#### Exercise materials ####
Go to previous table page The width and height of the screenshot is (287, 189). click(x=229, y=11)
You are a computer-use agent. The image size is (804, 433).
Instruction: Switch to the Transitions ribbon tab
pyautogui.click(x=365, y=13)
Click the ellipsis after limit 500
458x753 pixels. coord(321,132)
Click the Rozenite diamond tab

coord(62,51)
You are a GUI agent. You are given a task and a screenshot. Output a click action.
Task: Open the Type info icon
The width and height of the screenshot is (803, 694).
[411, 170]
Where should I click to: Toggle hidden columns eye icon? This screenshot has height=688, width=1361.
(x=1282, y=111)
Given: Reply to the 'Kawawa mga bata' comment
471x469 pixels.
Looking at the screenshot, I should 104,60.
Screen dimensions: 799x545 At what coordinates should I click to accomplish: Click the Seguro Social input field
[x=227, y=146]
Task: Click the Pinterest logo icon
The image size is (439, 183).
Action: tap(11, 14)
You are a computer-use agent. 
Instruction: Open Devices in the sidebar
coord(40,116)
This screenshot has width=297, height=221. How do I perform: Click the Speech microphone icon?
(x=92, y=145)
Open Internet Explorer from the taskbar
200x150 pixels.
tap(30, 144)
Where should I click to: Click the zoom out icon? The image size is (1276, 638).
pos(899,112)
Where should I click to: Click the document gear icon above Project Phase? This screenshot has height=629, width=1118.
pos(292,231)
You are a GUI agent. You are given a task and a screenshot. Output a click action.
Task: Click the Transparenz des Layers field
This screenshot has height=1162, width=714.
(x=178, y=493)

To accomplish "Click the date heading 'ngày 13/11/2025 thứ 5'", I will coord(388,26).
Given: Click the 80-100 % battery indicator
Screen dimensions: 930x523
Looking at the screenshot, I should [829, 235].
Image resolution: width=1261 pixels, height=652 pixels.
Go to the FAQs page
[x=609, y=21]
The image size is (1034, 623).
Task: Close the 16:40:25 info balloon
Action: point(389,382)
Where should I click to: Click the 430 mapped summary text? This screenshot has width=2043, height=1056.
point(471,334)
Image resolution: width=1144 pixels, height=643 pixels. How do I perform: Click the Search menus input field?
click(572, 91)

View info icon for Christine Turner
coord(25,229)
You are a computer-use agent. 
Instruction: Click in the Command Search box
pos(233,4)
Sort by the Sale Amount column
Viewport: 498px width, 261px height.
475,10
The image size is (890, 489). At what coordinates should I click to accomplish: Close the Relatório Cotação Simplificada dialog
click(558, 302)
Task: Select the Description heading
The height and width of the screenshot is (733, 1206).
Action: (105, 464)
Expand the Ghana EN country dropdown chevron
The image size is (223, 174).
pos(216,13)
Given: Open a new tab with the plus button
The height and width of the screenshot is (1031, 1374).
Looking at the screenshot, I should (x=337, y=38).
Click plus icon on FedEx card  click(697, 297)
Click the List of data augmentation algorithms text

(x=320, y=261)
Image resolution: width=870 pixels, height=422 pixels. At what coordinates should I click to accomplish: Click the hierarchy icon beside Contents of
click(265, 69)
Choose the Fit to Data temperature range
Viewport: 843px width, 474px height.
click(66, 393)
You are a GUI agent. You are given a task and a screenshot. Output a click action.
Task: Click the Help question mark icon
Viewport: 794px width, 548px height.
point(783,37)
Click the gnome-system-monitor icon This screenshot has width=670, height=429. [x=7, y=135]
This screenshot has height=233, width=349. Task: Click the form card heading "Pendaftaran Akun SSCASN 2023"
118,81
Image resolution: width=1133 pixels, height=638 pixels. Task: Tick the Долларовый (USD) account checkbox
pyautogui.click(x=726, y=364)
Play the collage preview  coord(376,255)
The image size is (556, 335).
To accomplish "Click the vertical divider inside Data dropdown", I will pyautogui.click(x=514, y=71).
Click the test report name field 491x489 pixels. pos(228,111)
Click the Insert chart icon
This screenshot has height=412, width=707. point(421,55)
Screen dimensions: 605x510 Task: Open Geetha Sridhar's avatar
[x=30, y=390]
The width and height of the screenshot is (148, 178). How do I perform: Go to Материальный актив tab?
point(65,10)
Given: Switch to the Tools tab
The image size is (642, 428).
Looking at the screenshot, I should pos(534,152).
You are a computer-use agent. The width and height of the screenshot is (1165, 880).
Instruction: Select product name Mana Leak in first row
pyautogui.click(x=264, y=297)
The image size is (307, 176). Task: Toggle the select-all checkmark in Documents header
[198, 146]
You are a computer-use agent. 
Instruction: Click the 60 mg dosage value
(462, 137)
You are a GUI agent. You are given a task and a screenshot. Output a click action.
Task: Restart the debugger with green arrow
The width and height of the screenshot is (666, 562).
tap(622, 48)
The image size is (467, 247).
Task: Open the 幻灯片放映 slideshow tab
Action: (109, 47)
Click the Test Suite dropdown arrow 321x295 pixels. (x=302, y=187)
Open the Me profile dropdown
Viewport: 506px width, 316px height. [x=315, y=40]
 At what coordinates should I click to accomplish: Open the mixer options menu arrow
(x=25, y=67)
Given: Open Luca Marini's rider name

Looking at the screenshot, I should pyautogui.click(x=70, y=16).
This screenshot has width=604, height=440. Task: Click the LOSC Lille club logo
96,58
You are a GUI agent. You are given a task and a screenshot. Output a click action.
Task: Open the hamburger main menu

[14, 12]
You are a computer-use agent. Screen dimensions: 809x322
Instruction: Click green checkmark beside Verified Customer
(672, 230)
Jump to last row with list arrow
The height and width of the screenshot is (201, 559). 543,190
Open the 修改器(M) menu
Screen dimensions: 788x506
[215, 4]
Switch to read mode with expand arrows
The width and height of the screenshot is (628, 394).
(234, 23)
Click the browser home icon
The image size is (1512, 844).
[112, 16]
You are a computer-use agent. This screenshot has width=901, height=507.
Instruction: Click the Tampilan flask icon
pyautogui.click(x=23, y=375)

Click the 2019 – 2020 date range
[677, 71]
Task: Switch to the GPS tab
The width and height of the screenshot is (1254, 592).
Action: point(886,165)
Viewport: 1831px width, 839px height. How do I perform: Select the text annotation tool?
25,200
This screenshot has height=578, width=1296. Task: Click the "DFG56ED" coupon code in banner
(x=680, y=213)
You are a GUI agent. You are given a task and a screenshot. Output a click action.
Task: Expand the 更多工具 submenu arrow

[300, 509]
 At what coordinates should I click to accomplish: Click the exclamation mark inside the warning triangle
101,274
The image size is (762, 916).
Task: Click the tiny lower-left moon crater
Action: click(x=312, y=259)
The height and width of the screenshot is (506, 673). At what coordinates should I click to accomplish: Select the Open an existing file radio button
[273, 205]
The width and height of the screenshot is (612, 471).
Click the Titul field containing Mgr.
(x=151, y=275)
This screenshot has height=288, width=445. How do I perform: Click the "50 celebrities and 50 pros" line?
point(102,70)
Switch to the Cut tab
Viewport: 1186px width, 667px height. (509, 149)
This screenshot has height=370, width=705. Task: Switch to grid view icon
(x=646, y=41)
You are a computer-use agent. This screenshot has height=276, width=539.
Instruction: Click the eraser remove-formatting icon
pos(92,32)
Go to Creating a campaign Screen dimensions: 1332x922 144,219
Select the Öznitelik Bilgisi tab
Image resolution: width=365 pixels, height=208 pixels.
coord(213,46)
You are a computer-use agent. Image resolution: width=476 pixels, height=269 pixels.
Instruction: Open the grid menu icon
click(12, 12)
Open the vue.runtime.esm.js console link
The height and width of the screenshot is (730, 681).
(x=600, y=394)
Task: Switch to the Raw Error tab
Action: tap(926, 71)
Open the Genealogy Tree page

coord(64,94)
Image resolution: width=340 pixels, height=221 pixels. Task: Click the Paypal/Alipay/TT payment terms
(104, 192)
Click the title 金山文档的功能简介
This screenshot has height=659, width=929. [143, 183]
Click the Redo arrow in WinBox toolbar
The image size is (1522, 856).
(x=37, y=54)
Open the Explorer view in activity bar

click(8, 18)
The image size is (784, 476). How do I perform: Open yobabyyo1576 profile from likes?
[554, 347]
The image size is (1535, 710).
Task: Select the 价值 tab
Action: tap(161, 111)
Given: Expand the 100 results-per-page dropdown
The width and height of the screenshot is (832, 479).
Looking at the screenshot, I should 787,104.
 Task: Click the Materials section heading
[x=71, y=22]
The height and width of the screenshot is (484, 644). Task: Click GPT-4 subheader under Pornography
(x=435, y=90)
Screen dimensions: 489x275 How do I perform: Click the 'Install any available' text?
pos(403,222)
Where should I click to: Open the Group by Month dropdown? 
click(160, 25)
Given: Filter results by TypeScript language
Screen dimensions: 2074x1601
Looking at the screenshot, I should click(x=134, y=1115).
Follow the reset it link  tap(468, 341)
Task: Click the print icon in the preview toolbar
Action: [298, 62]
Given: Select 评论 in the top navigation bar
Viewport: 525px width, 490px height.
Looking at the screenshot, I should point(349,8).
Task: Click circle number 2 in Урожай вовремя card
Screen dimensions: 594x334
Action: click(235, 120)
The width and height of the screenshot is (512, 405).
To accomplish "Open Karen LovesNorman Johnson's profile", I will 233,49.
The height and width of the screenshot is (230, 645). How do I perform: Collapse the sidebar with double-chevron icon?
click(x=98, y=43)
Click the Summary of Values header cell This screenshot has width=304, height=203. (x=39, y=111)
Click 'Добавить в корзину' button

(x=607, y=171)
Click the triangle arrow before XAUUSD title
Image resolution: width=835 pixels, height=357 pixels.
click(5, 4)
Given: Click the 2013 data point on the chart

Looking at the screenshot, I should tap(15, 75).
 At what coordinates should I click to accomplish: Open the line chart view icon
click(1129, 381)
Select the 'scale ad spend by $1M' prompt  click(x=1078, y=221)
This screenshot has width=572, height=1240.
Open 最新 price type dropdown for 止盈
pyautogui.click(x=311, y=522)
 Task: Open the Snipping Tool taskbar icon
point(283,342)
####
Exercise objective: If a line of the records above holds the word "results", show it.

Solution to this task:
Given: Expand the 100 results-per-page dropdown
Given: Filter results by TypeScript language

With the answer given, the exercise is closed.